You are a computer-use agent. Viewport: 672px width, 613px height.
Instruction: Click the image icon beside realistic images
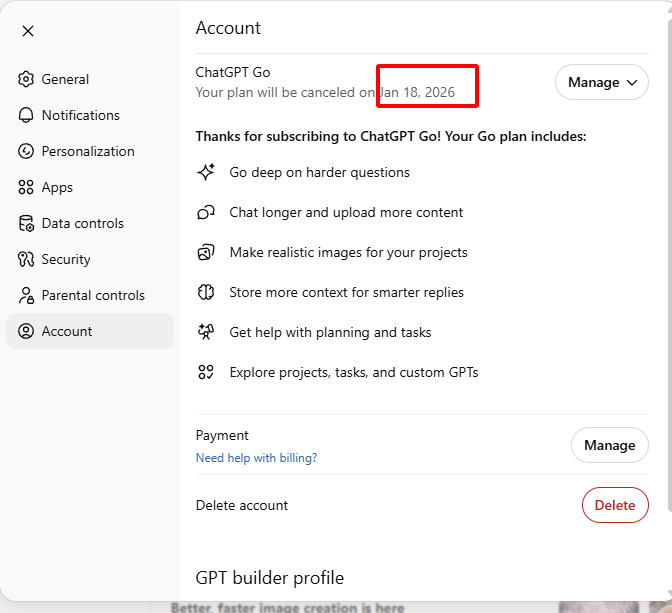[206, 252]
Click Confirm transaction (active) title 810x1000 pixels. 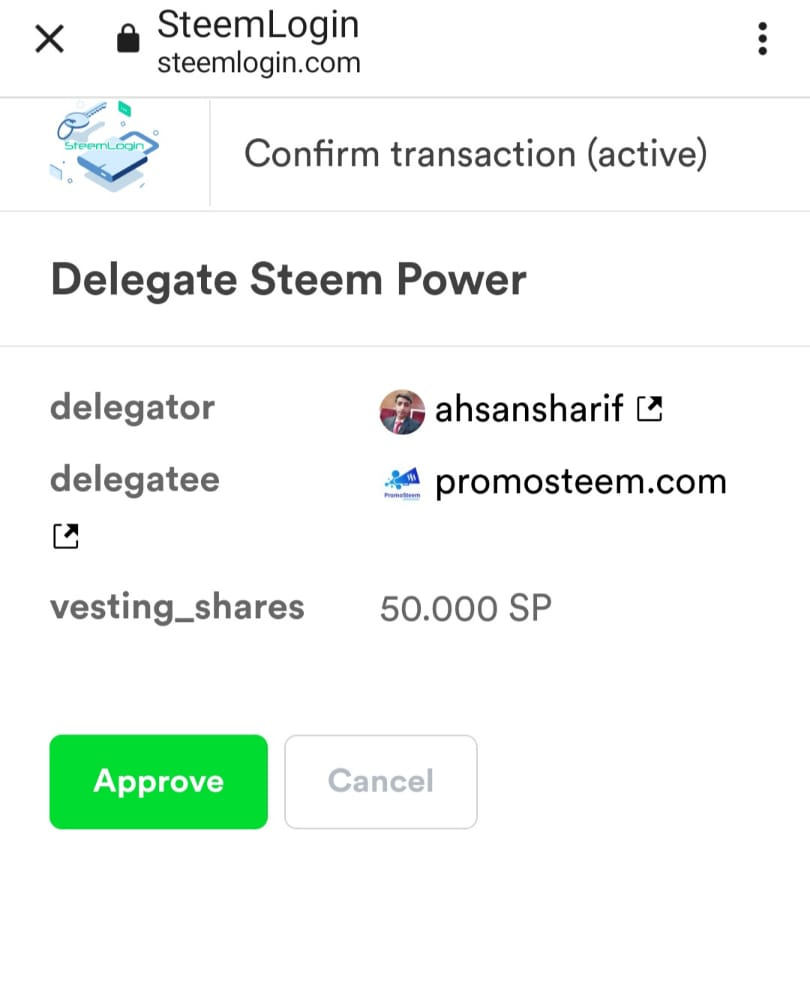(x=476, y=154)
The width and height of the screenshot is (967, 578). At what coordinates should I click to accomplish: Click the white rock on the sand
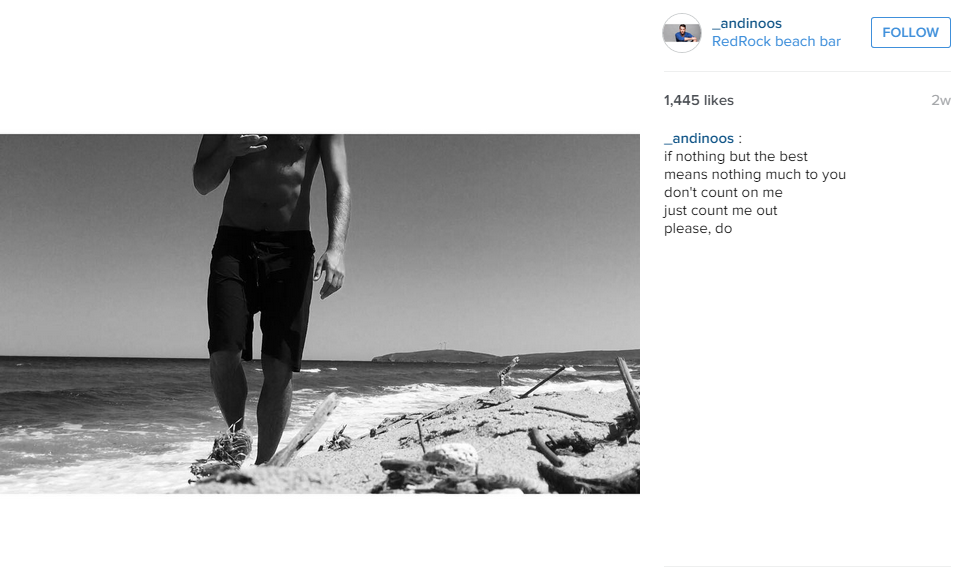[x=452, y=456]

# Job:
State how many lines in the records above contain the word "width". Give only the number.

# Answer to the problem:
2